Reversible, interrelated mRNA and miRNA expression patterns in the transcriptome of Rasless fibroblasts: functional and mechanistic implications

Background: 4-Hydroxy-tamoxifen (4OHT) triggers Cre-mediated K-Ras removal in [H-Ras(-/-); N-Ras(-/-); K-Ras(lox/lox); RERTert/ert] fibroblasts, generating growth-arrested "Rasless" MEFs which are able to recover their proliferative ability after ectopic expression of Ras oncoproteins or constitutively active BRAF or MEK1. Results: Comparison of the transcriptional profiles of Rasless fibroblasts with those of MEFs lacking only H-Ras and N-Ras identified a series of differentially expressed mRNAs and microRNAs specifically linked to the disappearance of K-Ras from these cells. The rescue of cell cycle progression in Rasless cells by activated BRAF or MEK1 resulted in the reversal of most such transcriptional mRNA and microRNA alterations. Functional analysis of the differentially expressed mRNAs uncovered a significant enrichment in the components of pathways regulating cell division, DNA/RNA processing and response to DNA damage. Consistent with G1/S blockade, Rasless cells displayed repression of a series of cell cycle-related genes, including Cyclins, Cyclin-dependent kinases, Myc and E2F transcription targets, and upregulation of Cyclin-dependent kinase inhibitors. The profile of differentially expressed microRNAs included a specific set of oncomiR families and clusters (repressed miR-17 similar to 92, miR-106a similar to 363, miR-106b similar to 25, miR-212 similar to 132, miR-183 similar to 182, and upregulated miR-335) known for their ability to target a specific set of cellular regulators and checkpoint sensors (including Rb, E2F and Cdkns) able to modulate the interplay between the pro-and anti-proliferative or stress-response pathways that are reversibly altered in Rasless cells.
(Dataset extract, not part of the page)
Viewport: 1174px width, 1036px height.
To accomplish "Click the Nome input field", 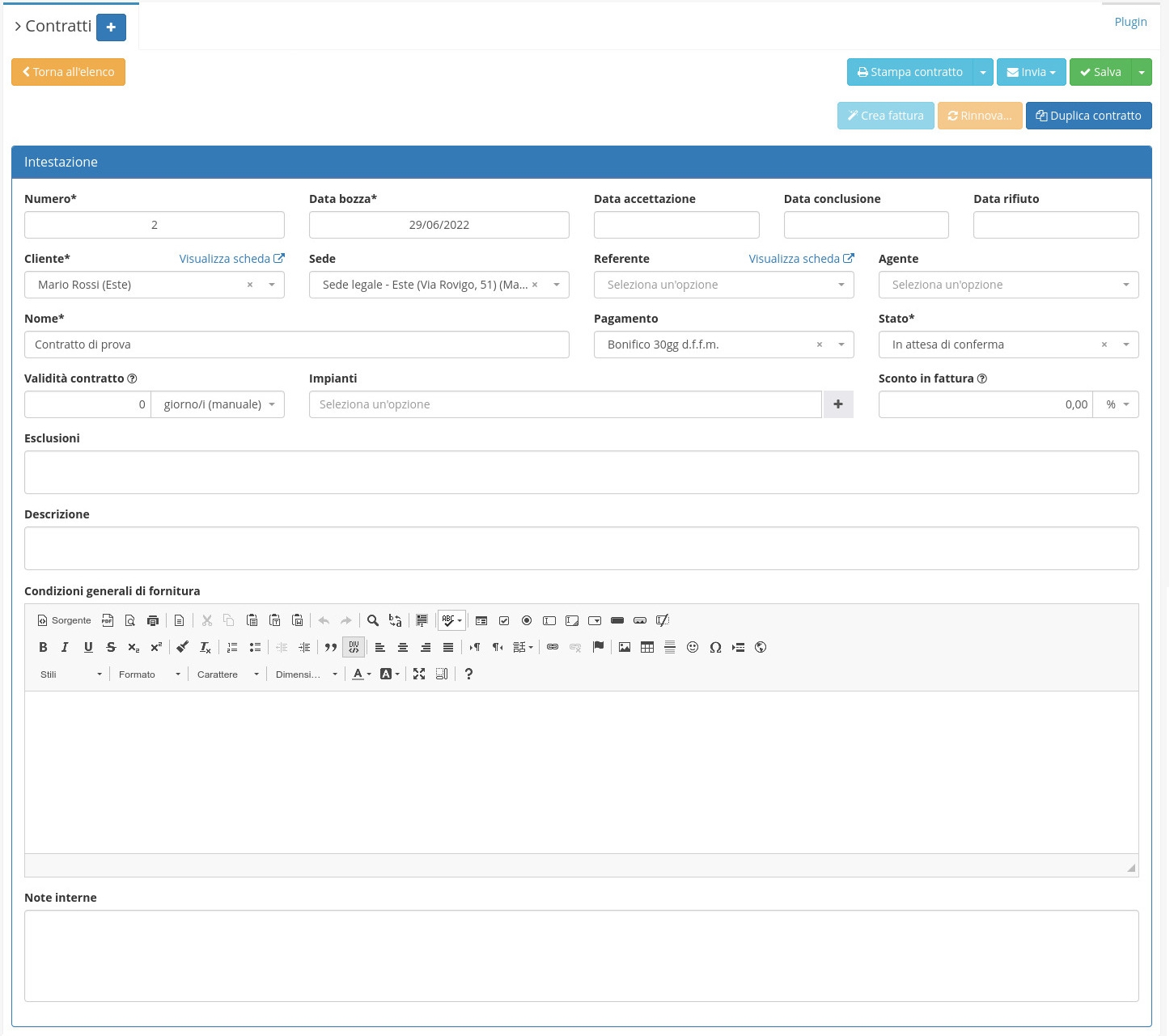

Conclusions: Our data suggest that the reversible proliferation phenotype of Rasless cells is the pleiotropic result of interplay among distinct pro-and anti-proliferative, and stress-response pathways modulated by a regulatory circuitry constituted by a specific set of differentially expressed mRNAs and microRNAs and preferentially targeting two cross-talking signalling axes: Myc-Rb-E2F-dependent and Cdkns-p53-dependent pathways.